Prompt — Within the data that follows, set down exactly the lines from the one containing "Sermons - Facebook Live (480, 980)" through the one containing "Worship Services - Traditional", both ends included.

Records provided —
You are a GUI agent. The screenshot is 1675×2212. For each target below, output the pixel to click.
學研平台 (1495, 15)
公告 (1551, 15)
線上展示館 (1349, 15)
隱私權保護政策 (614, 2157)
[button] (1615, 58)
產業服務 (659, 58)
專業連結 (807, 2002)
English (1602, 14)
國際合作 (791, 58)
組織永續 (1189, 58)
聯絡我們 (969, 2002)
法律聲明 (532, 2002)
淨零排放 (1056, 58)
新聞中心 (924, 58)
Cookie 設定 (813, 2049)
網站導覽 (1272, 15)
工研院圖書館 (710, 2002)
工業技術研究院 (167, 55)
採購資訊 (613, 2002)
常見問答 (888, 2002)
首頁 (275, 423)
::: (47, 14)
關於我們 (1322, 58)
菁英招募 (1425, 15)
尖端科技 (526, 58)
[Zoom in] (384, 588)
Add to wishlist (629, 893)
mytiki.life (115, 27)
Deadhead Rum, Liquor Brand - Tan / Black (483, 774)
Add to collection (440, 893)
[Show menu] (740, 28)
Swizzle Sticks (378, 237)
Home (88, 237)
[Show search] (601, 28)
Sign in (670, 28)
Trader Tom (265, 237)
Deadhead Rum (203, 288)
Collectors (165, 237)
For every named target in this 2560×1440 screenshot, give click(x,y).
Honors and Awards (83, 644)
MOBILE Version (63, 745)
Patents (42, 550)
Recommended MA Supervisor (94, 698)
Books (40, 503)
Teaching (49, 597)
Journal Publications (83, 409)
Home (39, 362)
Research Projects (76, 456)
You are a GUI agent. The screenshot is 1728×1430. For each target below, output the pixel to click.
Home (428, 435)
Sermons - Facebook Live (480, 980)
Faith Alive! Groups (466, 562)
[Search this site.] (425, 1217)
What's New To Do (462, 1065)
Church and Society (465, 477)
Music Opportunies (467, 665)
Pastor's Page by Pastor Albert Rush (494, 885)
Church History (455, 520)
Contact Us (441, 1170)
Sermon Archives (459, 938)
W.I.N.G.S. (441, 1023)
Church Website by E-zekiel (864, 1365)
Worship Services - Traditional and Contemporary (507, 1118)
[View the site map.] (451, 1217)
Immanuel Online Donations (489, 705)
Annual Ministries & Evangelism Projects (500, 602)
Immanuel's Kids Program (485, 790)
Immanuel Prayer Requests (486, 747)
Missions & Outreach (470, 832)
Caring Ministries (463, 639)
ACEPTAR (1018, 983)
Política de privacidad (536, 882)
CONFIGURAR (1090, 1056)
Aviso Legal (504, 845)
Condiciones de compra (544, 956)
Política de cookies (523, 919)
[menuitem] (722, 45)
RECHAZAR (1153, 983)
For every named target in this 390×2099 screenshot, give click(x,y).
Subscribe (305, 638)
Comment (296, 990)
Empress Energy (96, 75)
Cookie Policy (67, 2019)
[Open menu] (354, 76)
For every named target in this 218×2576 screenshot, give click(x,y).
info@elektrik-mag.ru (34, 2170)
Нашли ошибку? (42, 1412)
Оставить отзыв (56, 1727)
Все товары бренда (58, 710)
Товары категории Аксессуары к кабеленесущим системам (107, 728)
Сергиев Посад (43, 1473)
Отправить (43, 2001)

Written solution —
Sermons - Facebook Live (480, 980)
Faith Alive! Groups (466, 562)
[Search this site.] (425, 1217)
What's New To Do (462, 1065)
Church and Society (465, 477)
Music Opportunies (467, 665)
Pastor's Page by Pastor Albert Rush (494, 885)
Church History (455, 520)
Contact Us (441, 1170)
Sermon Archives (459, 938)
W.I.N.G.S. (441, 1023)
Church Website by E-zekiel (864, 1365)
Worship Services - Traditional and Contemporary (507, 1118)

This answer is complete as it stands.